Re:I see lousy coders.... everywhere (Score:5, Interesting)
You want a good coder? Look at their code. Make them take some written tests and an oral exam. Have them write you something small for free.
Maybe that is specific to rent-a-coder. I do a lot of interviewing for technical positions, and I don't give code challenges. Anything beyond CS101 fodder is too time-consuming, and asking CS101 questions doesn't really tell me anything.
I'm a big fan of "what's the difference?" questions. I'll take two similar technologies from their resume and ask what's the difference between them. It tests both the candidate's level of experience, as well as the candidate's ability to think and articulate an answer.
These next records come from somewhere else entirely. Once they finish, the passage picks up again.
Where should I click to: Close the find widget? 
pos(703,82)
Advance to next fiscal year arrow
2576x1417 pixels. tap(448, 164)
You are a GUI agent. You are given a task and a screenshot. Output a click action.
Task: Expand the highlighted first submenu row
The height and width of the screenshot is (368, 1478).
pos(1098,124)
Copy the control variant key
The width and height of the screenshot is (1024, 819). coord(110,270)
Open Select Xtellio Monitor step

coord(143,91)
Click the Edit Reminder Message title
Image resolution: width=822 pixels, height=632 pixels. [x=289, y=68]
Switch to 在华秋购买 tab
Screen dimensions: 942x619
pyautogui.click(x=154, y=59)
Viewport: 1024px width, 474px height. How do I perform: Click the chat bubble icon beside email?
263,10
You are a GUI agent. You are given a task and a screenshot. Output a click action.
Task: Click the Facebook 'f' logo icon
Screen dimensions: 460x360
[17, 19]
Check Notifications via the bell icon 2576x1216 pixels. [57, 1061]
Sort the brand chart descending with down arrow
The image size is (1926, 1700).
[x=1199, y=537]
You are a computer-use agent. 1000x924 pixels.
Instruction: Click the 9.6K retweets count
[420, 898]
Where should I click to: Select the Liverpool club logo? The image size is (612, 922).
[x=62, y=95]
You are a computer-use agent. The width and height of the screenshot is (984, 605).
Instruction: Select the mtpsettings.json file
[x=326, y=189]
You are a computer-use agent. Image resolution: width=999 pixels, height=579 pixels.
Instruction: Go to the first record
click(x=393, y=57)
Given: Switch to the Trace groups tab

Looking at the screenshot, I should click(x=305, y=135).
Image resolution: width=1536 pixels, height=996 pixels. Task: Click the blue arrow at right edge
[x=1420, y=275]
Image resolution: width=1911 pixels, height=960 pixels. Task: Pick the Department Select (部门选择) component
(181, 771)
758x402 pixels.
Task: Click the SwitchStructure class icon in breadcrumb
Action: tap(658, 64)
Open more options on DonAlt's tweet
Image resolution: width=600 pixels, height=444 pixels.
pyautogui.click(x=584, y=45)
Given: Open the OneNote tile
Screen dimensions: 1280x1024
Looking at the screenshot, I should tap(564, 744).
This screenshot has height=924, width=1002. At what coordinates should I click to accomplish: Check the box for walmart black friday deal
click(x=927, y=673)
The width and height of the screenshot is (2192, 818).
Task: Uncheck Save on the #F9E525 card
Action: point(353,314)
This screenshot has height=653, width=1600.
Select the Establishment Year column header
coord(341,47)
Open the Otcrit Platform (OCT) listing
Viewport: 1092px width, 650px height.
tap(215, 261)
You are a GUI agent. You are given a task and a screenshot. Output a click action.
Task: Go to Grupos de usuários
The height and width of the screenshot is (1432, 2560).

I have to say, I've gotten some pretty (ahem) creative responses, too. And for all you job hunters out there, if you put "C/C++" on your resume, I guarantee my first technical question is going to be, "What's the difference between C and C++?" All the while knowing that there is a >50% chance I'm about to get a "creative" answer.
Re: (Score:3, Funny)
That's what the roll of carpet and shovel is for...
Re: (Score:2)
"The circular nature of such training guarantees a worker who's view is designed to be narrow."
Sure, because it's a well-known fact that once you pass a certification test you're not allowed to learn anything else.
Seriously, if you are looking for someone to be a Admin for your RedHat installations, you would prefer the candidate that doesn't have a RedHat certification?
Re: (Score:2)
To find a bad programmer (or bad anything actually) hire anyone whose resume/CV features "certified" or "certification" by a corporation that sells the product covered by the certificate (e.g.: "microsoft certified"). The circular nature of such training guarantees a worker who's view is designed to be narrow.
Woa, woa, woa, wait there. Are you saying that you can get any microsoft certification just by paying, without any type of evaluation at all?
Re: (Score:2)
Read closer. He means anything that is "$COMPANY certified" e.g. MCSE, CNA, etc.
Re: (Score:2)
Well, I don't know if he's a good VB developer (whatever that means), but I know a guy who has made a lot of money for himself and his company through his VB work, if that counts for anything.
Re: (Score:2)
With this subject line, you are sure to get a bad developer. I have never seen a good VB developer.
I have. He was good at a lot of other languages and platforms, too. I can pick any tech stack or language (be it application or systems programming), and I can assure you, most of its programmers suck.
Re: (Score:3, Informative)
If your friend has 20 years of experience they were probably just looking for a way to eliminate him. Hiring practices have never been objective, it's just that today the song-and-dance has better production values.
Re:looking for C/C+/C++ programmers (Score:5, Funny)
Well, you'll certainly get bad programmers if you choose the ones with 'C+' on their resume.